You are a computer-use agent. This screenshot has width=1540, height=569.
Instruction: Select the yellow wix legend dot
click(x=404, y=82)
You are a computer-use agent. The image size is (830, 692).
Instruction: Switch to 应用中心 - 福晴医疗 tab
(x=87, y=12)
# # # #
## [What needs to be done]
When you reach the end of the listing, print it again in full, exactly as given.

## [Exercise solution]
You are a computer-use agent. This screenshot has width=1540, height=569.
Instruction: Select the yellow wix legend dot
click(x=404, y=82)
You are a computer-use agent. The image size is (830, 692).
Instruction: Switch to 应用中心 - 福晴医疗 tab
(x=87, y=12)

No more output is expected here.